David Cameron has firmly rejected Deputy Prime Minister Nick Clegg's call for a Royal Commission to rethink drug laws and ruled out the decriminalisation of any illegal narcotics.
The Liberal Democrat leader dramatically signalled his split with the Prime Minister on the controversial issue by declaring that Britain was losing the war on drugs and a new approach was needed.
But Mr Cameron said the coalition Government had already taken necessary action to change drug policy, and there was evidence that this was bearing fruit in terms of reduced levels of abuse.
He said that Mr Clegg was "entirely entitled" to advocate further change, but made clear that this was only in the context of the Lib Dem manifesto for the next general election, not the policies of the coalition administration.
In an interview with the The Sun, Mr Clegg said that the Prime Minister had missed an opportunity by ruling out a Royal Commission on drugs policy when it was recommended in a report by the influential House of Commons Home Affairs Committee earlier this week.
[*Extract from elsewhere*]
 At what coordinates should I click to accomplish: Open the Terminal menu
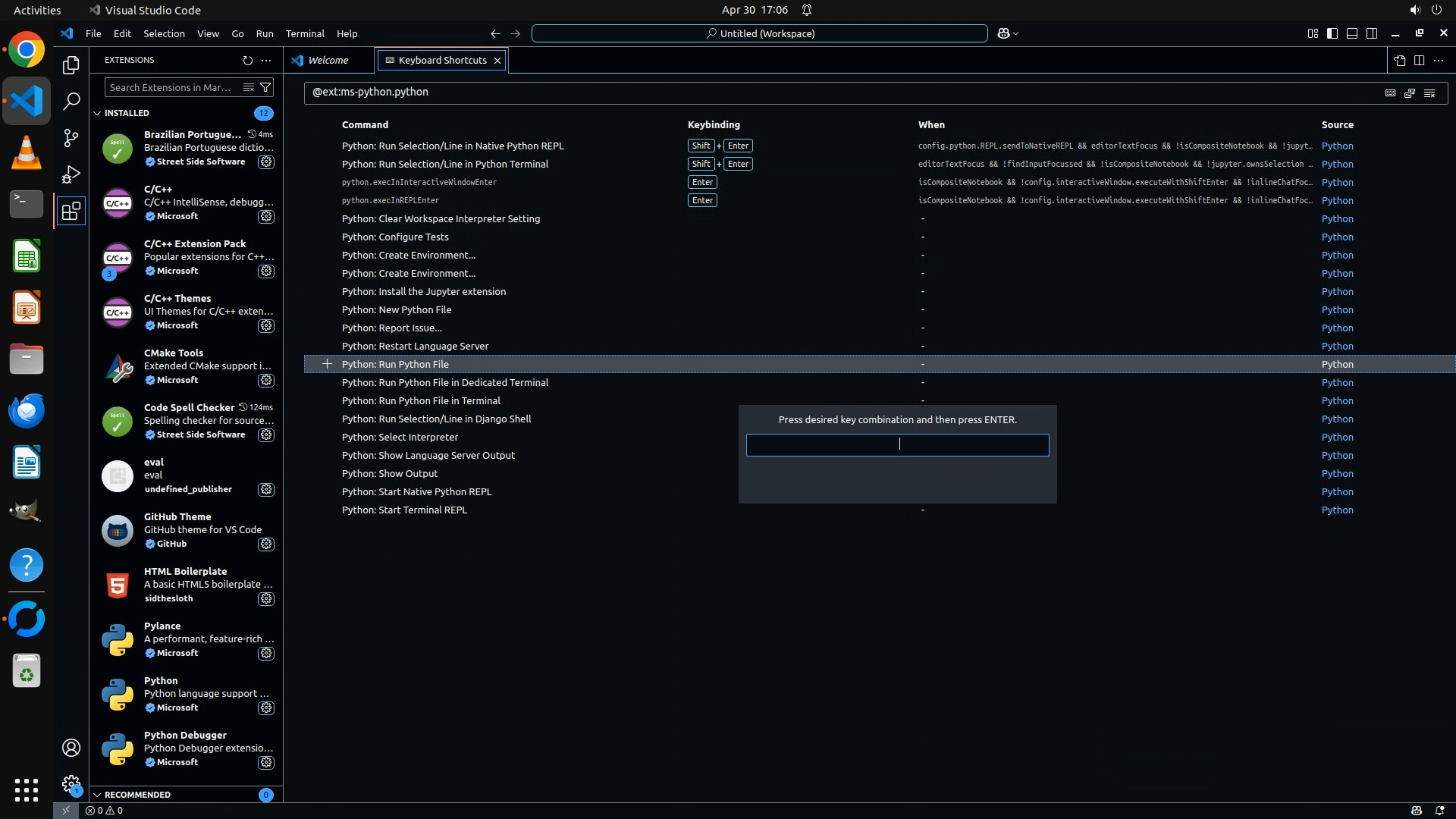[304, 33]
"If you were waging any other war where you have 2,000 fatalities a year, your enemies are making billions in profit, constantly throwing new weapons at you and targeting more young people, you'd have to say you are losing and it's time to do something different," said the Lib Dem leader. "I'm anti-drugs - it's for that reason I'm pro-reform."
Mr Clegg insisted he is not in favour of full legalisation of drugs but thinks targeting dealers and traffickers, while decriminalising possession, might be a solution. He told The Sun he will include a "clear commitment" to a Royal Commission on drugs in his party's 2015 manifesto.
The Lib Dem leader has ordered Home Office minister Jeremy Browne to compile a report on liberal approaches to drugs across the world which have worked, including in Portugal, Amsterdam, Latin America and several US states.
But Mr Cameron told a press conference in Brussels: "Of course the Deputy Prime Minister is entirely entitled to take a view for the next election and beyond for his manifesto, wanting to go further, wanting a Royal Commission. I personally don't support a Royal Commission. In my view there's always a danger, as someone said, that they can take minutes and last for years."
Mr Cameron stressed that the coalition has already taken action to correct failings in the way the drug problem was dealt with in the past, saying: "We needed a much greater emphasis on treatment. We needed a much greater emphasis on getting people off drugs and able to lead drug-free lives. We needed a much better emphasis on education and effective education about the dangers of drug abuse. We need much more action on drugs in prisons and making sure people can get treatment for drugs in prison to continue the programmes they have had out in the community."